* Texto de lectura *
=-=-=-=-=

Propuesta:
Escuchar la
lectura del cuento por parte de la docente. “El herrero y el diablo”.
CUENTOS
POPULARES CON TRES DESEOS
PARA PENSAR ESTA HISTORIA: “EL HERRERO Y EL
DIABLO”.
FINALIZADA LA LECTURA REALIZAR LAS SIGUIENTES
ACTIVIDADES.
*EL PASAJE EN EL QUE MISERIA PIDE LOS TRES DESEOS A JESÚS NOS DEJA
PENSANDO. PODRÍA HABER PEDIDO QUE LO LIBEREN DE CUMPLIR SU PACTO CON EL DIABLO.
O QUE LE DEN MÁS AÑOS PARA ANDAR POR EL MUNDO DERROCHANDO FORTUNAS. SIN
EMBARGO, PIDE TRES COSAS QUE PARECEN DESCABELLADAS.
A- ¿A VOS POR QUÉ TE PARECE QUE PIDE
LO QUE PIDE? RELEÉ EL PASAJE Y ESCRIBÍ TU OPINIÓN SOBRE MISERIA Y LAS RAZONES
POR LAS QUE PIDIÓ ESOS DESEOS.
* OTRA COSA CURIOSA DE LOS DIABLOS DE ESTE CUENTO ES QUE, POR MOMENTOS,
SE COMPORTAN COMO SI FUESEN SERES HUMANOS. POR EJEMPLO, EL PRIMER DIABLO HABLA
COMO EL EMPLEADO DE UNA COMPAÑÍA QUE NOS QUIERE VENDER ALGO:
—Aquí
estamos, para servirlo -dijo el caballero desplegando un papel-. Hablemos de
negocios. Una firmita por aquí, otra firma por allá y ¡listo! Diez años de
riqueza y felicidad a su entera disposición. |
B-¿TE ANIMÁS A ENCONTRAR OTRAS PARTES EN QUE LOS DIABLOS TENGAN
COMPORTAMIENTOS MUY HUMANOS?
*VAMOS A RELEER EL ÚLTIMO PÁRRAFO:
Y es así
que a Miseria no le quedó más remedio que volverse para el pago, donde quedó
como alma en pena. De luna en luna –dicen los que creen– suele verse una
sombra emponchada vagando por el camino que va para el lado del cerro, y si
entonces uno le presta sus oídos a la noche, puede que escuche una risa
colándose entre el viento, como si de pronto allá a lo lejos alguien se
hubiera acordado de una broma muy antigua. |
C-¿POR QUÉ MISERIA QUEDA POR EL PAGO COMO ALMA EN PENA? ¿SERÁ SU SOMBRA LA QUE
VAGA POR EL CAMINO? ¿DE QUÉ SE REIRÁ?
El herrero y el
diablo
Hace muchísimos años, allá por donde el diablo perdió el poncho,
había un camino polvoriento que iba para el lado del cerro, y a orillas del
camino había un pueblito, y justo donde terminaba el pueblito había una
higuera, y al lado de la higuera había un ranchito en el que vivía un anciano
herrero. No hacía falta más que ver dónde moraba el hombre para darse cuenta
de lo pobre que era su pobreza. Es que con los años el ranchito se le había
ido torciendo para el lado del cerro, y cada día el viento jugaba a peinarle
y despeinarle el techo de paja. Tan, pero tan pobre era que en el pueblo se
habían olvidado de su nombre, pues desde que tenían memoria todos le decían
Miseria. Un día, ya cansado de su pobreza, exclamó: — ¡Daría mi alma al diablo por unos cuantos años de felicidad y
riqueza! Ya se sabe que al Malo no hay que nombrarlo nunca, porque siempre
anda a la caza de ingenuos. En ese preciso instante se escuchó un estrépito
como de trueno desafinado, y de una espesa niebla amarilla salió un caballero
tan elegante y educado que nadie hubiera adivinado que se trataba de un
diablo. —Aquí estamos, para servirlo
–dijo el caballero desplegando un papel–. Hablemos de negocios. Una firmita
por aquí, otra firma por allá y ¡listo! Diez años de riqueza y felicidad a su
entera disposición. Sin pensarlo dos veces, Miseria firmó y el caballero desapareció.

=-=-=-=-=

* Consigna *
Indique si cada afirmación concuerda con el cuento del herrero y el diablo, respondiendo sí o no y citando textualmente las palabras del cuento que lo deciden. 1. En el pueblo llamaban Miseria al anciano herrero. 2. El caballero le ofreció a Miseria veinte años de riqueza y felicidad. 3. Miseria lo pensó mucho antes de firmar.

* Información proporcionada *
=-=-=-=-=

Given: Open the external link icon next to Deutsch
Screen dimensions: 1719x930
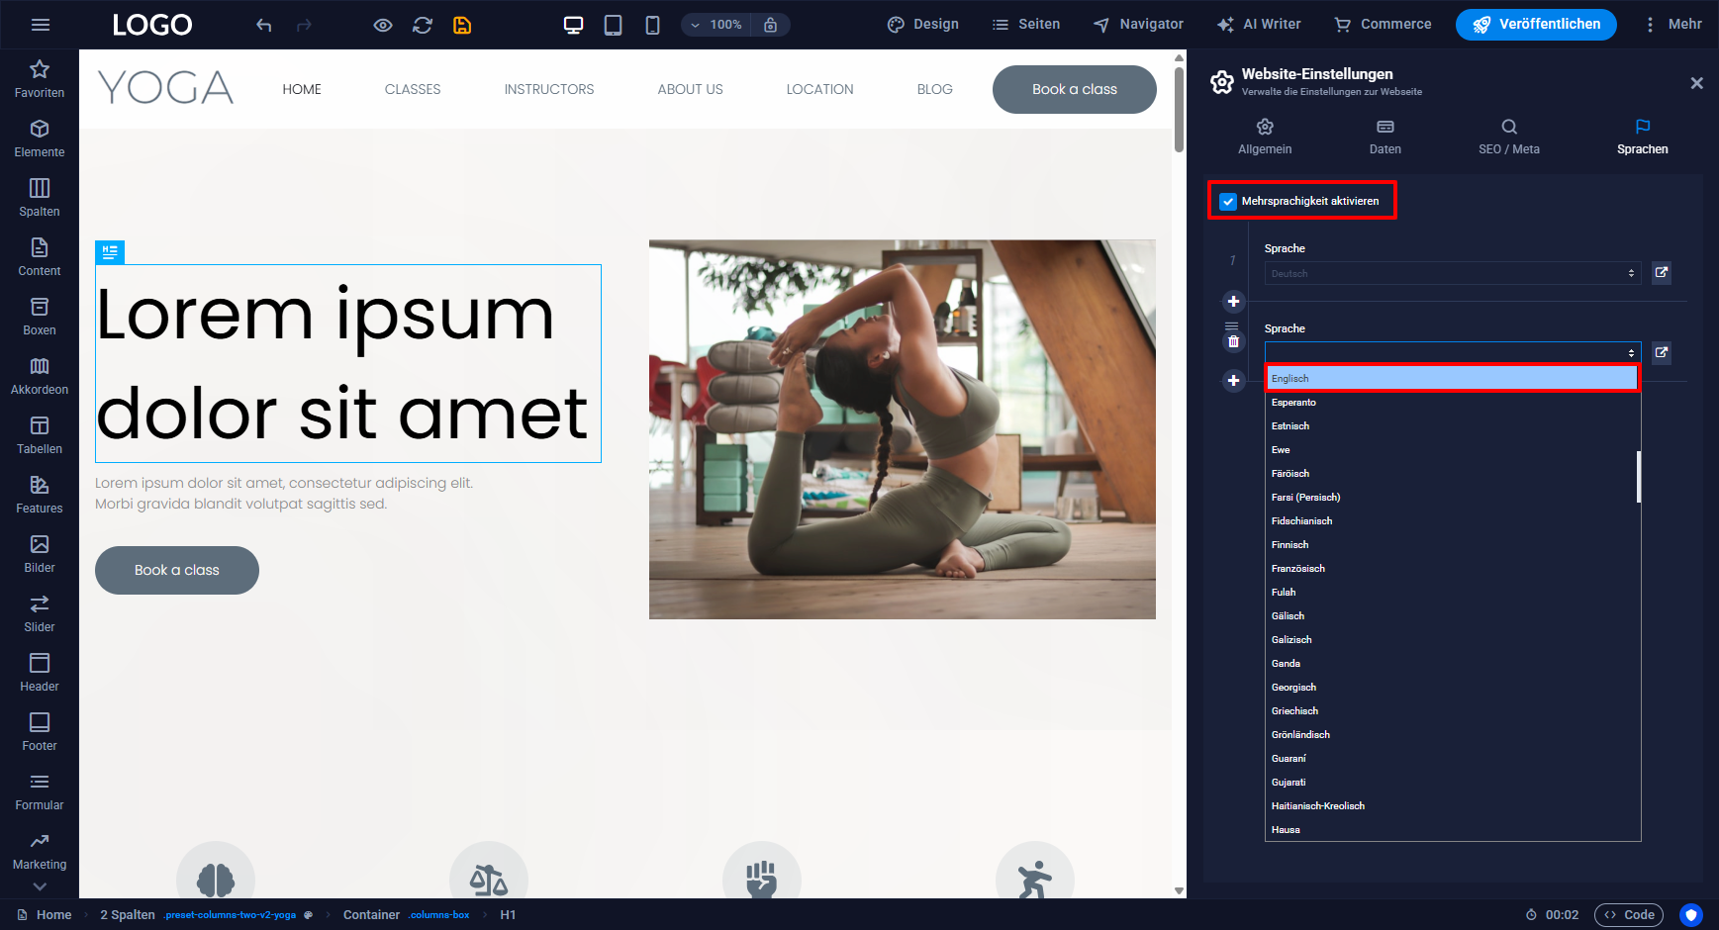Looking at the screenshot, I should tap(1662, 273).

=-=-=-=-=

* Respuesta completa *
1. Sí: "desde que tenían memoria todos le decían Miseria".
2. No: "Diez años de riqueza y felicidad a su entera disposición."
3. No: "Sin pensarlo dos veces, Miseria firmó y el caballero desapareció."